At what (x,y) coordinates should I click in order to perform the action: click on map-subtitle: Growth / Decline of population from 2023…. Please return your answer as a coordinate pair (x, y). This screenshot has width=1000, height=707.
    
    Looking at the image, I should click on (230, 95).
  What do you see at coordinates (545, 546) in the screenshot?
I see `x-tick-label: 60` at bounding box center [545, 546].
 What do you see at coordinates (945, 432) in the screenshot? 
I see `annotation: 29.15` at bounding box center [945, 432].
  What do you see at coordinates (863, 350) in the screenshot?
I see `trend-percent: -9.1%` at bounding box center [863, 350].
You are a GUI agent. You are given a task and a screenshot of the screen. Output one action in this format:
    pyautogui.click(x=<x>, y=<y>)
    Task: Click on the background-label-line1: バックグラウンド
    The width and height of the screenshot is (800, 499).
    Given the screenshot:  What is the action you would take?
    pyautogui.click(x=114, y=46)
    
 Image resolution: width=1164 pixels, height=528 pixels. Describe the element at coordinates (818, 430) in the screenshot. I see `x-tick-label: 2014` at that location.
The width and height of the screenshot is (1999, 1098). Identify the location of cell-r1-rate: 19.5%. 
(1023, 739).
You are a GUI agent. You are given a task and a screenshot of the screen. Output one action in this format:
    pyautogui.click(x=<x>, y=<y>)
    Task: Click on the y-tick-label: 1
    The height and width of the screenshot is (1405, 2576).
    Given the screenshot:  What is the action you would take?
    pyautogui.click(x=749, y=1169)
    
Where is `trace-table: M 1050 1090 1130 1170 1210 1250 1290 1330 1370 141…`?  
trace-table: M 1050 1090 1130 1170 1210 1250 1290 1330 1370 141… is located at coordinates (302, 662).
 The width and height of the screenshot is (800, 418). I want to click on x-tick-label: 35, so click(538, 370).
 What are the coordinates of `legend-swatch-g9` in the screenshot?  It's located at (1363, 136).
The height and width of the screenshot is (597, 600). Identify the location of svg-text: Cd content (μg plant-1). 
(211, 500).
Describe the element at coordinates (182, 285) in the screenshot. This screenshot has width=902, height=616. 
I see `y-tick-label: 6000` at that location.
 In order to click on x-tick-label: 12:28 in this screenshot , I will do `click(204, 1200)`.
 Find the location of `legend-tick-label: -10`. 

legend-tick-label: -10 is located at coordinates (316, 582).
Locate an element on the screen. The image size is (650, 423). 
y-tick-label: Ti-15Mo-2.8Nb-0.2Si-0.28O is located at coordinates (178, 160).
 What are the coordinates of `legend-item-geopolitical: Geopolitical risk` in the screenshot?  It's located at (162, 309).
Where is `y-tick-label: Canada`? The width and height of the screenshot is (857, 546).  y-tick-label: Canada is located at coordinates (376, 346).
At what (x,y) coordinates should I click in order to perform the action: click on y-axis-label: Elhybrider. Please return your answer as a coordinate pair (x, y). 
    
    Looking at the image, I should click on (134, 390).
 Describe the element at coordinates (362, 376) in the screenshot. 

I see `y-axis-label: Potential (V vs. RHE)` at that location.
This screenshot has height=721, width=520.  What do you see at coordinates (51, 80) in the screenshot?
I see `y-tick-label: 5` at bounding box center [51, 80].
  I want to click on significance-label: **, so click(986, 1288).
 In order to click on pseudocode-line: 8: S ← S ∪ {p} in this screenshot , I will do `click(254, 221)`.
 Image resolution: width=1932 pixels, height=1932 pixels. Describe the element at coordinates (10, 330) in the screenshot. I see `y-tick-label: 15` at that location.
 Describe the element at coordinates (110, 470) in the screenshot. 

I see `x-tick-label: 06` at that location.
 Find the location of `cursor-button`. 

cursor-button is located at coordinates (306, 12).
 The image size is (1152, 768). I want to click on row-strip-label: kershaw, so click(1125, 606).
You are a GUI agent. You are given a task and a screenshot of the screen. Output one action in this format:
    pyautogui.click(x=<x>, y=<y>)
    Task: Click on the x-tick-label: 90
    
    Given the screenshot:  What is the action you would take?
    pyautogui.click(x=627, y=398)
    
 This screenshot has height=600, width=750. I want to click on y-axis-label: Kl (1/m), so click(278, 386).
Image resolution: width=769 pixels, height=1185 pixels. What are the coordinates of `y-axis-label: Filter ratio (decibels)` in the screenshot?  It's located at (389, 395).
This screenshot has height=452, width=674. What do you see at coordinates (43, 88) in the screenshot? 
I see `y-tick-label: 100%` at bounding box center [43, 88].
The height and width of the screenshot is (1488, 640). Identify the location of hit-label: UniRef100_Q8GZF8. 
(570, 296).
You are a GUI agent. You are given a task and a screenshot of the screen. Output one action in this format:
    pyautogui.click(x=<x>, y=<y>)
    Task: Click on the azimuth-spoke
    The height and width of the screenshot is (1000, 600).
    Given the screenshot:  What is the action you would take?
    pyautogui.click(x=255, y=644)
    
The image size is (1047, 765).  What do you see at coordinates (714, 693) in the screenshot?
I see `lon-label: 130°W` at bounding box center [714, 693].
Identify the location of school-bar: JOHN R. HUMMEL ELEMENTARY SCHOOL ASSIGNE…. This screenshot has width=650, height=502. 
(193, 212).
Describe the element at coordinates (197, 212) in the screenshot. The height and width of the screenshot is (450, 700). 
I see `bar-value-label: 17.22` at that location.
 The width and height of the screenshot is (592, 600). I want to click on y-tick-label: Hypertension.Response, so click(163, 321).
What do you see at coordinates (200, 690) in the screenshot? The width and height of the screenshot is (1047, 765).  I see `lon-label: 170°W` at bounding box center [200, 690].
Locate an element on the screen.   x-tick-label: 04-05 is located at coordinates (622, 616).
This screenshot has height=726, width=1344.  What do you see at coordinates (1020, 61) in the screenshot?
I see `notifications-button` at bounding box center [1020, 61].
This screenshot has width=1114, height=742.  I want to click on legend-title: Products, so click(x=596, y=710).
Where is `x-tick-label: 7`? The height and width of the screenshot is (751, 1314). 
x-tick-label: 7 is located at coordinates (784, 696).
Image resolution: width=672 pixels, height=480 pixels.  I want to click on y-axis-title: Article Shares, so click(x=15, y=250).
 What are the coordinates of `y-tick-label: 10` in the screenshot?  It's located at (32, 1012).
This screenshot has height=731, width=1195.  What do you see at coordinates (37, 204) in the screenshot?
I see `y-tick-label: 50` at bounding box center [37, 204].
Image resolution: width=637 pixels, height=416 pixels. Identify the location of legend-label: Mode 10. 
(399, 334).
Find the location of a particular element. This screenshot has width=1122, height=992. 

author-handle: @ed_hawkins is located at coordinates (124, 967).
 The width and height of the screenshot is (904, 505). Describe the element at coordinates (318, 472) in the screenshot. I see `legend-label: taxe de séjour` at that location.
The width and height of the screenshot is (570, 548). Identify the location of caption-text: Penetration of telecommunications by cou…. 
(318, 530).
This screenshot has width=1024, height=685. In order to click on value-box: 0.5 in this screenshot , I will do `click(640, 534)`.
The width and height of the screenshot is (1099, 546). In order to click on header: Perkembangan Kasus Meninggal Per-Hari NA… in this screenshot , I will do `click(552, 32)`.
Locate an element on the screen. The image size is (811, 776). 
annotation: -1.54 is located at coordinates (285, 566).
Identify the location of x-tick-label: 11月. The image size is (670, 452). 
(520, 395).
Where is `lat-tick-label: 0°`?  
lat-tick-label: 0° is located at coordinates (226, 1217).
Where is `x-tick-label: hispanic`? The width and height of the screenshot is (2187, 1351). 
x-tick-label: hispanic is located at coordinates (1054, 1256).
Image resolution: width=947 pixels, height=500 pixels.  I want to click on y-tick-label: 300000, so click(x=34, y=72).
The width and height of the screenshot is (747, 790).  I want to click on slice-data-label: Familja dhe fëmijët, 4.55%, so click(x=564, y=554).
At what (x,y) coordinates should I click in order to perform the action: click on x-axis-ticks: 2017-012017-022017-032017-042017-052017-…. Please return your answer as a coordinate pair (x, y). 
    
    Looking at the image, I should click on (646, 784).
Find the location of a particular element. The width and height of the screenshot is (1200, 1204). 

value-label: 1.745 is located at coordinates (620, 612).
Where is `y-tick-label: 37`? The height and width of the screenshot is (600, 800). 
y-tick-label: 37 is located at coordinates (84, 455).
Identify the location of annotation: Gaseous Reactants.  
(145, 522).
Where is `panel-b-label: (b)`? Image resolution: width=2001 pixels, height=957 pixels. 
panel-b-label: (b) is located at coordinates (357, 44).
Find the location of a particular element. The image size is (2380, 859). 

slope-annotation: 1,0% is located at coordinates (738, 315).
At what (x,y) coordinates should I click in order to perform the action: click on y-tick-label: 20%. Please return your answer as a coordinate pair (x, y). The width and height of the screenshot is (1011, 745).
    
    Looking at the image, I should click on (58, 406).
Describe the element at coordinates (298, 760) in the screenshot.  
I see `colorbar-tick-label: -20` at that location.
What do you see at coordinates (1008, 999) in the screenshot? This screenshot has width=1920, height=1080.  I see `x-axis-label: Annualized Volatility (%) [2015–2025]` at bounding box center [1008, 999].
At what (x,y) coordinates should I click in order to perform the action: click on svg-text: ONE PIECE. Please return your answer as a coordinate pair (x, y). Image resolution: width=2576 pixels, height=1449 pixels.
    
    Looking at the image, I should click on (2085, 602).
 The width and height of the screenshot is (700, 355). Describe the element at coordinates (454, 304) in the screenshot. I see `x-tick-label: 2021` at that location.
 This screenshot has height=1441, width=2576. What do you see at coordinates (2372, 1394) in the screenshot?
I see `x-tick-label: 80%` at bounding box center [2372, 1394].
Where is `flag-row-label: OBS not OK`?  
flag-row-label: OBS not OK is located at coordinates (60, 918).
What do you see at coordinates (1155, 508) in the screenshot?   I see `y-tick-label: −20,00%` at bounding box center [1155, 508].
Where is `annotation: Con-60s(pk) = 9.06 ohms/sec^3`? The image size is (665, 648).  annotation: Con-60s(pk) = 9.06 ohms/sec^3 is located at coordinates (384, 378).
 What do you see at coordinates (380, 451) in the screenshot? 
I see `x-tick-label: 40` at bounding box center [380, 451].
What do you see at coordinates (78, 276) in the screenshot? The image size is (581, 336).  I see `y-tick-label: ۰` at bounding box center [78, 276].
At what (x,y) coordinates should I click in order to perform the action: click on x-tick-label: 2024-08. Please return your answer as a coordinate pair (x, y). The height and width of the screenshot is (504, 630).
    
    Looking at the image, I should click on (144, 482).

⁂

• **Task to complete**:
Edit the data between the line holding "The height and width of the screenshot is (1488, 640)." and the line holding "at (32, 1012).", inclusive, replacing "azimuth-spoke" with "compass-spoke" and leaving everything else unchanged.

• **Finished task**:
The height and width of the screenshot is (1488, 640). Identify the location of hit-label: UniRef100_Q8GZF8. 
(570, 296).
You are a GUI agent. You are given a task and a screenshot of the screen. Output one action in this format:
    pyautogui.click(x=<x>, y=<y>)
    Task: Click on the compass-spoke
    The height and width of the screenshot is (1000, 600).
    Given the screenshot:  What is the action you would take?
    pyautogui.click(x=255, y=644)
    
The image size is (1047, 765).  What do you see at coordinates (714, 693) in the screenshot?
I see `lon-label: 130°W` at bounding box center [714, 693].
Identify the location of school-bar: JOHN R. HUMMEL ELEMENTARY SCHOOL ASSIGNE…. This screenshot has width=650, height=502. 
(193, 212).
Describe the element at coordinates (197, 212) in the screenshot. The height and width of the screenshot is (450, 700). 
I see `bar-value-label: 17.22` at that location.
 The width and height of the screenshot is (592, 600). I want to click on y-tick-label: Hypertension.Response, so click(163, 321).
What do you see at coordinates (200, 690) in the screenshot? The width and height of the screenshot is (1047, 765).  I see `lon-label: 170°W` at bounding box center [200, 690].
Locate an element on the screen.   x-tick-label: 04-05 is located at coordinates (622, 616).
This screenshot has height=726, width=1344.  What do you see at coordinates (1020, 61) in the screenshot?
I see `notifications-button` at bounding box center [1020, 61].
This screenshot has width=1114, height=742.  I want to click on legend-title: Products, so click(x=596, y=710).
Where is `x-tick-label: 7`? The height and width of the screenshot is (751, 1314). 
x-tick-label: 7 is located at coordinates (784, 696).
Image resolution: width=672 pixels, height=480 pixels.  I want to click on y-axis-title: Article Shares, so click(x=15, y=250).
 What are the coordinates of `y-tick-label: 10` in the screenshot?  It's located at (32, 1012).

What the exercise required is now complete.